Ayrıca Gülizar Biçer Karaca “Burası muz cumhuriyeti değil” demiş ya, bakın işte burası anlamlı. “Muz cumhuriyeti”, uluslararası politikada siyasi açıdan istikrarsız, ekonomik açıdan bir ya da birkaç tarımsal ürünün üretimine ve ihracatına bağımlı ve genellikle yolsuzluklarla iç içe küçük bir seçkinler grubu tarafından yönetilen ülkeleri küçümseyici anlamda kullanılan siyasi terimdir (bkz. yine Vikipedi). Ama Türkiye bir noktada “farklı”dır, çünkü tarımsal ürünler bakımından bile ithalata bağımlıdır. Yani ithal muz cumhuriyetidir!

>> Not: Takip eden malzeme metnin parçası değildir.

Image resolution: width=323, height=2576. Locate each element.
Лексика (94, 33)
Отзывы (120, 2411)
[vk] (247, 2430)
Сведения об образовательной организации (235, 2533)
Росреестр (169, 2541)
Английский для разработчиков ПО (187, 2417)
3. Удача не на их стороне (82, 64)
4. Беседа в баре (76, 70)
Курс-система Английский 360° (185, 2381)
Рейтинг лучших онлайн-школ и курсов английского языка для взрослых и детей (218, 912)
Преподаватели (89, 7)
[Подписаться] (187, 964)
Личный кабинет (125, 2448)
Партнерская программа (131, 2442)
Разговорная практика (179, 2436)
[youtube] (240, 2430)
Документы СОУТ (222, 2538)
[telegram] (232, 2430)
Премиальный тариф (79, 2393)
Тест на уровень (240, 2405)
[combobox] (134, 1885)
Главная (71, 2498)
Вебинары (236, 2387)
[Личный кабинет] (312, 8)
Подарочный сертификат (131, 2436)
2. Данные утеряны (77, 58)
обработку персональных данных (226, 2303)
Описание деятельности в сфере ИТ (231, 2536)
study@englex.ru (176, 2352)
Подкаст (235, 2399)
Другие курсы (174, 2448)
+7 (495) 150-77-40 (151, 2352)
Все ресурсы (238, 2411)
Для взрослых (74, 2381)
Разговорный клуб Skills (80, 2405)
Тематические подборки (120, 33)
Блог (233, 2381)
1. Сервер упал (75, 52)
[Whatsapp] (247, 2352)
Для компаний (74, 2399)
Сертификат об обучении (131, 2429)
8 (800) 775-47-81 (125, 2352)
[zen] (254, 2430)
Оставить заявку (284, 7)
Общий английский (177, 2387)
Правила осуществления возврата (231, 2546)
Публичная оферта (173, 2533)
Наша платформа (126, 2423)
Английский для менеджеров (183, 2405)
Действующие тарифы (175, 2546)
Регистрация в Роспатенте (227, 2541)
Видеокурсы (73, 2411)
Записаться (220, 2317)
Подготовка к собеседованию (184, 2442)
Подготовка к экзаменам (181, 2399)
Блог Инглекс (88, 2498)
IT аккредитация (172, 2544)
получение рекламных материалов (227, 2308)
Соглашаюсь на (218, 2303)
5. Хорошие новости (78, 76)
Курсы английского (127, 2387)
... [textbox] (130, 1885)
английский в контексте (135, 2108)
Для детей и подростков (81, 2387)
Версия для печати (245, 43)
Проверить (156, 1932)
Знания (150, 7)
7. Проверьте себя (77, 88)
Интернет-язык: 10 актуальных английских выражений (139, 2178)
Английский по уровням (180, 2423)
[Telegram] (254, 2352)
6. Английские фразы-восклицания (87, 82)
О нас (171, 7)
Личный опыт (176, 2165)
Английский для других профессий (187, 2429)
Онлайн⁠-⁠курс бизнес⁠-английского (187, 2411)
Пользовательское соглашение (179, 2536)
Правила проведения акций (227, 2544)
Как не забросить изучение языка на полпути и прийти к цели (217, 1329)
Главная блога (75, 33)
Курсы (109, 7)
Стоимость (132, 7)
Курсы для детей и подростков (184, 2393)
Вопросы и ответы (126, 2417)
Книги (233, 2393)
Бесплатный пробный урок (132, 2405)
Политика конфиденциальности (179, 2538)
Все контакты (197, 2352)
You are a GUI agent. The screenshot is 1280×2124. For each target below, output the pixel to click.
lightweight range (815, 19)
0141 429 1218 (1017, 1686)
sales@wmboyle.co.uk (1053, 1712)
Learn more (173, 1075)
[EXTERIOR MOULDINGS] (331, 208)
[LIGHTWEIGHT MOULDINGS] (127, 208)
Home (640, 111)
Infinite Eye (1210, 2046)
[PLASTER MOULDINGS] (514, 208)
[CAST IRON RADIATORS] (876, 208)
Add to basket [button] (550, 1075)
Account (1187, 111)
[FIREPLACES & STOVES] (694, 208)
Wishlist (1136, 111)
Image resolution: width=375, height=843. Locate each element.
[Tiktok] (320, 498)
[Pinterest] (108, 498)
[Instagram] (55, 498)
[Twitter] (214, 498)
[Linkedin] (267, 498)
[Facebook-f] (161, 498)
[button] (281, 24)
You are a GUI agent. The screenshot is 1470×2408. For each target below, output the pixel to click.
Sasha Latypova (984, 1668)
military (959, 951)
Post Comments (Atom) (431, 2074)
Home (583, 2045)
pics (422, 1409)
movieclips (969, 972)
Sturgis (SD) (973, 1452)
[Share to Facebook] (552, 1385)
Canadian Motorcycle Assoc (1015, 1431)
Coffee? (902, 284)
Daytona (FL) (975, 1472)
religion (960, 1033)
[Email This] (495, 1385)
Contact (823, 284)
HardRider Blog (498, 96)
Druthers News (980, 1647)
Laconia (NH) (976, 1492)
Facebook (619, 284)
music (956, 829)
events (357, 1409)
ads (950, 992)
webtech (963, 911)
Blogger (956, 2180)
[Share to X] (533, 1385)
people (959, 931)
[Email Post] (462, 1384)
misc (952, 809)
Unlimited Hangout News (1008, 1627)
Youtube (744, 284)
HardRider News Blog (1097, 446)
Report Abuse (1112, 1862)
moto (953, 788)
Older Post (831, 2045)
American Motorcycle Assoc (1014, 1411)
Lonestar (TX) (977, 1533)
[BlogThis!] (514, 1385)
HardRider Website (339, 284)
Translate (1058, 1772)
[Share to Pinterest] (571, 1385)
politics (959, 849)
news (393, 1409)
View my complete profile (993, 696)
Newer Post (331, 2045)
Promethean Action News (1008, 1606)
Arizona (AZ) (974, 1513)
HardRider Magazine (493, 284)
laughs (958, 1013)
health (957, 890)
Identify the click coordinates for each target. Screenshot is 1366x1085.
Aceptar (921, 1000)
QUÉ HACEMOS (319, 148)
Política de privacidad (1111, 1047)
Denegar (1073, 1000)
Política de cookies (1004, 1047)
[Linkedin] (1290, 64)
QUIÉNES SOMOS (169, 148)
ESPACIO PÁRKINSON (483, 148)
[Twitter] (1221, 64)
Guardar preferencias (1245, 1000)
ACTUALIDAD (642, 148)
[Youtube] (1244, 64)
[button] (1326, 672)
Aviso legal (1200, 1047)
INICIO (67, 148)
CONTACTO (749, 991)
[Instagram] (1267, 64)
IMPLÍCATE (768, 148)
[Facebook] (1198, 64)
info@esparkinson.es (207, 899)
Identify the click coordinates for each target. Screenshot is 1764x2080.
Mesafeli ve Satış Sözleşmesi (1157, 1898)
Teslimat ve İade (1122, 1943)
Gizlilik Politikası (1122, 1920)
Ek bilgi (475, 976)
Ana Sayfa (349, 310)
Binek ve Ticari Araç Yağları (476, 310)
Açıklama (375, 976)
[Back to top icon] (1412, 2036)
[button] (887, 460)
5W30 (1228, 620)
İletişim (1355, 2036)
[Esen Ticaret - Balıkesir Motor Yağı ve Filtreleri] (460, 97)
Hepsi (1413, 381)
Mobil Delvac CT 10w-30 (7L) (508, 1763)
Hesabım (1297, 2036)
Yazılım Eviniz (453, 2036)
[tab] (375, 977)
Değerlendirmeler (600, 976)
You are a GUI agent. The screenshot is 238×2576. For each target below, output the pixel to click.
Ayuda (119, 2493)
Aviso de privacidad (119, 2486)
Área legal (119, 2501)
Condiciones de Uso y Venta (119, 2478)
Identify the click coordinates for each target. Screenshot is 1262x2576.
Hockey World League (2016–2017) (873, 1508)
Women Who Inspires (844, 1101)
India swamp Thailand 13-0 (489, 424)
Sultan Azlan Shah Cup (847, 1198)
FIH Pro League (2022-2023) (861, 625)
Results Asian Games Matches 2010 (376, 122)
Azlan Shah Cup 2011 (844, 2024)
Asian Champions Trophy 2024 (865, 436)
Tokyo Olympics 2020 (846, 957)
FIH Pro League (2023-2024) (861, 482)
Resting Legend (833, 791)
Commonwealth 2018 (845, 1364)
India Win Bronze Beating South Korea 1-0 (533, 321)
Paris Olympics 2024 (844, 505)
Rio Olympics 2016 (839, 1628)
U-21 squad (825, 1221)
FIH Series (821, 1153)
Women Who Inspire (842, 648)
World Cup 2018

Karabasandan uyanmaya niyeti olmayan distopik muhalefetimiz sağ seçmene bel bağlayıp laiklikten öcü gibi korka dursun, sizler “Halklar laiklik istiyor” başlıklı BirGün haberini okumuşsuzundur. ABD ve Hollanda merkezli üniversitelerin yürüttüğü çalışmalar, Ortadoğu ülkelerinde dinden uzaklaşanların sayısının, din ve devletin birbirinden ayrılmasını isteyenlerin oranının artışta olduğunu göstermekteymiş. Türkiye açısından da benzer sonuçlar Kadir Has Üniversitesi’nin araştırmasında ortaya çıkmış.

Bu haber ibret verici olsun: Distopyayı bilfiil yaşadığımıza göre Ütopya da mümkündür mutlaka.